Last updated: Tue 31 Aug 2021, 7:42 PM

Profits at large UAE banks surged during the first six months of 2021 after a modest improvement in the operating environment led to lower loan-loss provisions, Moody’s Investor Service said.

The largest four banks in the system, First Abu Dhabi Bank (FAB), Emirates NBD (ENBD), Abu Dhabi Commercial Bank (ADCB) and Dubai Islamic Bank PJSC (DIB), accounting for 77 per cent of UAE banking assets, reported a combined net profit of $4 billion for the first half of 2021, up 17 per cent compared with the same period last year, Moody’s I said in its report titled “Easing provisions drive solid recovery in half-year profits.”


The profit surge is subsequent to booking of lower loan-loss provisions by the banks, reflecting the pick-up in economic activity and consumer confidence. “Easing pandemic restrictions, a strong vaccination roll-out, renewed real-estate activity (particularly within the villa segment), and increased optimism regarding upcoming projects such as Expo 2020 all helped to boost confidence,” said the report.

All four banks achieved double-digit growth in bottom-line profits, delivering an aggregate return on assets of 1.2 per cent in the six months to June 2021, up from 1.1 per cent in the same period last year (1.0 per cent excluding acquisitions impact).


The result remains well below pre-pandemic levels, however. “We expect bottom-line profitability to gradually improve over the next 12 to 18 months as banks ease their provisioning efforts, analysts at Moody have said.

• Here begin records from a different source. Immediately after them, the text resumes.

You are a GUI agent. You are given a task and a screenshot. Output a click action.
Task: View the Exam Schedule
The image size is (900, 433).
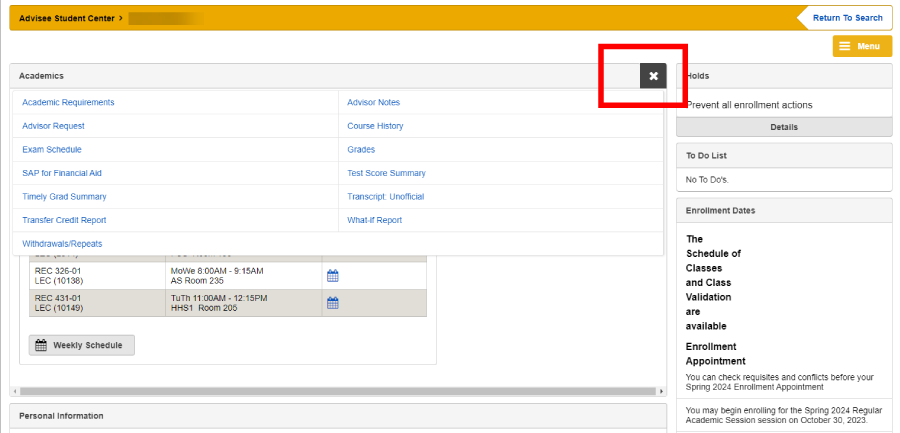coord(52,149)
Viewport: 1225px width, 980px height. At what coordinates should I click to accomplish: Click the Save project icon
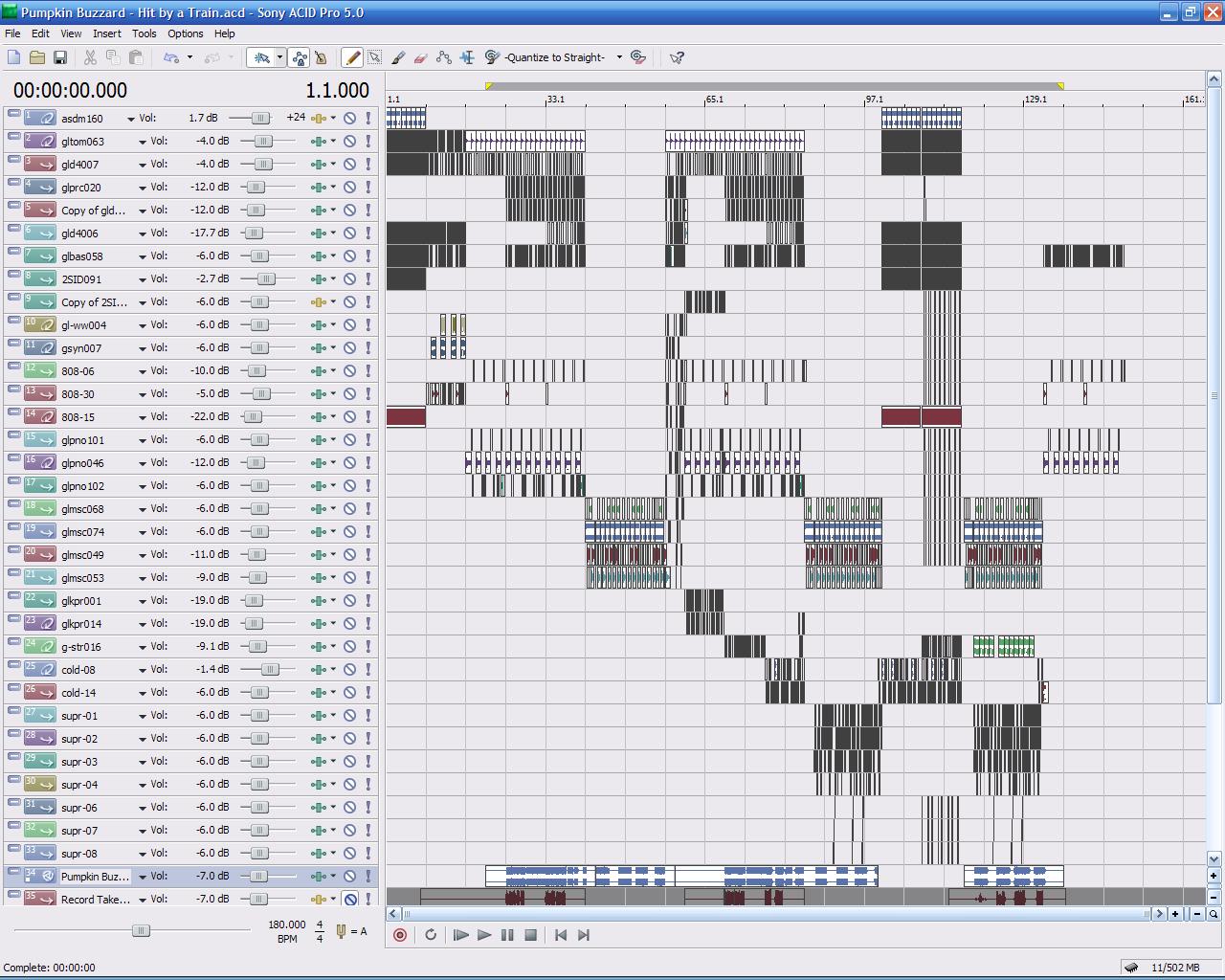coord(59,57)
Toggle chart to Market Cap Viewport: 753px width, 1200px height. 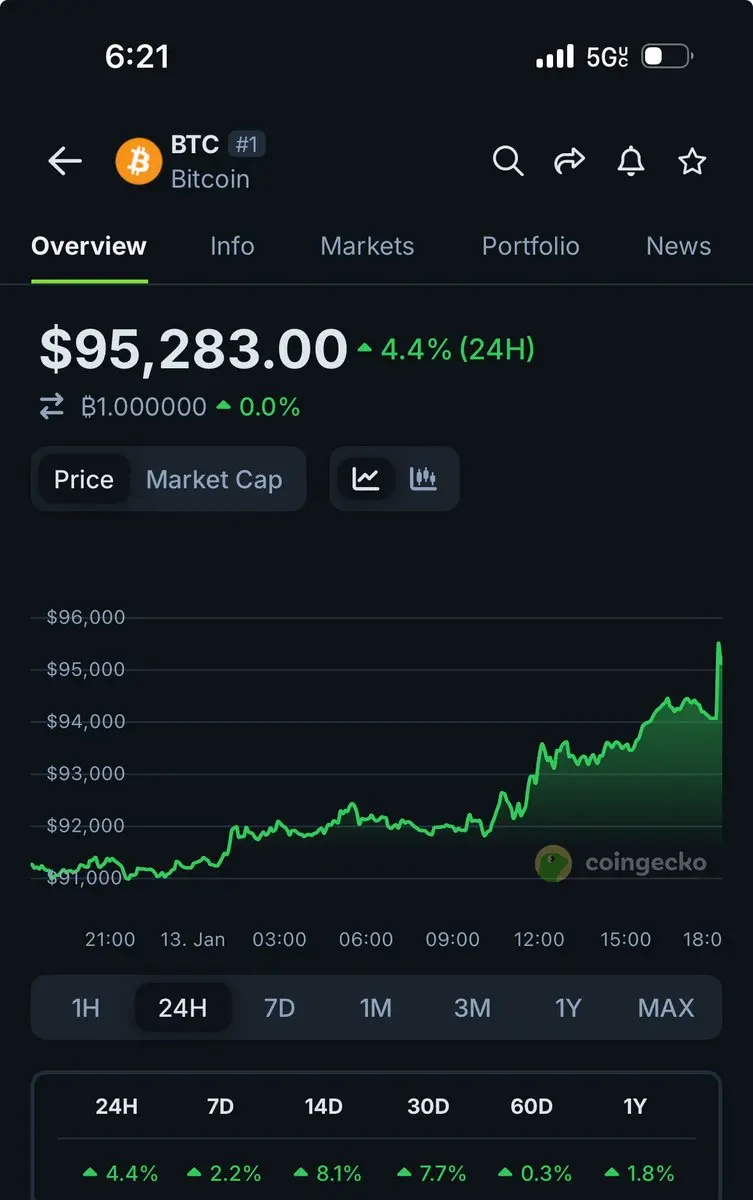click(214, 480)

Net interest income declined during the first half of 2021, largely due to a combination of low interest rates and muted loan growth. Combined net interest income for the four banks was Dh21 billion ($5.8 billion) as of June 2021, down 12 per cent year-on-year.

“Lower interest rates pushed down net interest income. The decline was slightly offset by lower interest expenses as banks retired expensive deposits in an effort to reduce funding costs. Non-interest income surged. Income from investment securities, fee-based activities and market trading rose 17 per cent year-on-year as economic activity in the UAE picked up and one-off fee waivers granted last year ended. Operating efficiency improved further,” said the report.

The four banks are focused on cost-efficiency and reduced operating expenses for the period by 6.0 per cent year-on-year when excluding the cost of integrating acquisitions, supporting their bottom-line profitability.

The banks’ provisioning fell by 38 per cent in the first half of 2021, as the economy recovered. While the full impact of the pandemic on banks’ asset quality will not be clear until the central bank’s Targeted Economic Support Scheme (TESS) is withdrawn, combined non-performing loans of the four banks have increased from to 6.2 per cent as of June 2021 from 5.2 per cent as of June 2020. At the same time, coverage moderately declined to still solid levels of 83 per cent.

The report noted that profitability will remain below pre-pandemic levels this year. The aggregate return on assets of the four banks was 1.2 per cent for the first half of the year, up 10 basis points year-on-year, but lower than the 1.7 per cent they achieved in 2019.

Lower interest income, combined with precautionary provisioning will keep net profit below pre-pandemic levels over the coming quarters. Capital buffers remain adequate. The banks maintained Basel III Tier 1 capital at 15.9 per cent of risk-weighted assets (RWAs) in aggregate. Sound capital levels are the result of lower dividend payouts and muted growth in risk-weighted assets.